When we got there he was in his bedroom in his recliner and he was talking very clearly. In fact he was talking so well that one of his childhood girlfriends called me on my phone just as we walked in to check on him. I asked him if he felt up to talking to anyone and he said yes. He ended up talking to her on the phone for a good 5 or 10 minutes and was very clear and lucid. After we hung up from talking to her he decided he wanted to go sit outside. It was a beautiful day and we got his slippers on him and took him outside to his favorite lawn chair and sat in the sun enjoying the beautiful weather.
It was while we sat there that one of his friends that he used to work with stopped by and while we were sitting there he decided he wanted to take a ride down to the river. I was a little skeptical at first because by now he had his oxygen machine and he was very weak and I wasn’t sure how he’d handle having to walk all the way from the car to the river bank. Not to mention having to give him his morphine under his tongue every two hours. But he wanted to go and I wanted to please my brother and give him some semblance of happiness in his last days so we packed up his lawn chairs and his oxygen tank and his morphine and his friend followed us down there so he could help in case he got too weak to walk or something.

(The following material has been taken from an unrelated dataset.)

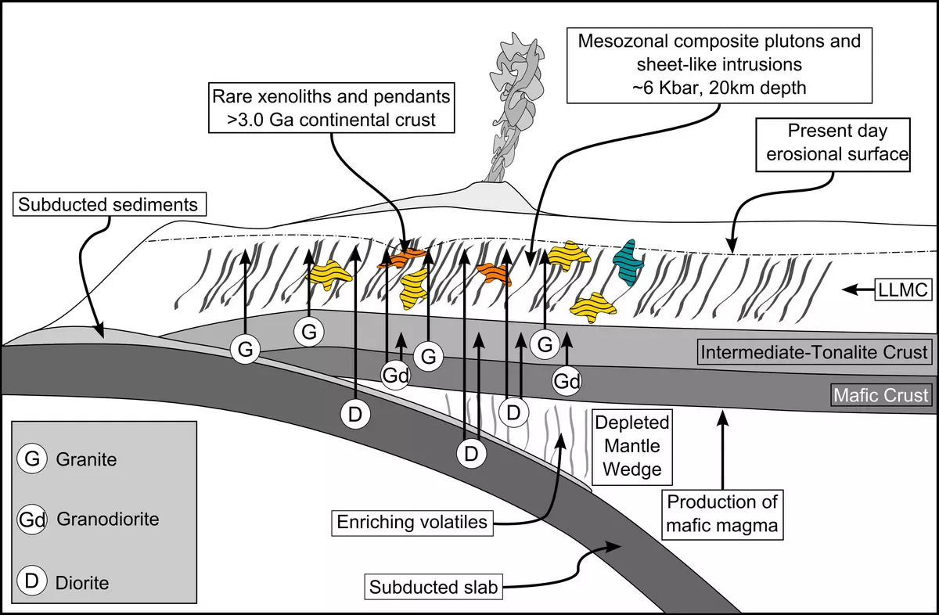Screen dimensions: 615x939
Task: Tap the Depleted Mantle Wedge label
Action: pos(633,446)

We got him down to the river and holding his arm we helped him walk until he was about 10 or 15 feet from the river’s edge and sat him down in his lawn chair. We sat there in the sun for an hour or so when his brother in law happened to call his friend that was with us. He asked where we were and he then asked “Hey… do you want me to bring a fishing pole?” I quickly blurted out yes, yes! Bring this man a fishing pole so he can fish! That was about all he’d talked about for the last month or so, how much he wanted to go fishing and how he wished he and my brother and my dad could go fishing. At that moment I knew there was no way we could pass up that opportunity even if I had to hold the pole for him.
I didn’t have to hold the pole for him although a couple of times I helped him hold it but just being able to witness the look on his face as he sat there in the sun so sick and frail but so happy because he was getting to do something that he loved with his entire being. At that moment he was happy and he was at peace because even though he didn’t catch any fish, he got to sit there with a fishing pole in his hands and think about all the times he did catch fish. And I am so honored to have been a part of that. To be able to be a part of something that meant so much to him and now I know he’s looking down on us from the banks of a river brimming with the biggest fish ever and he’s smiling and happy because he’s not in pain anymore.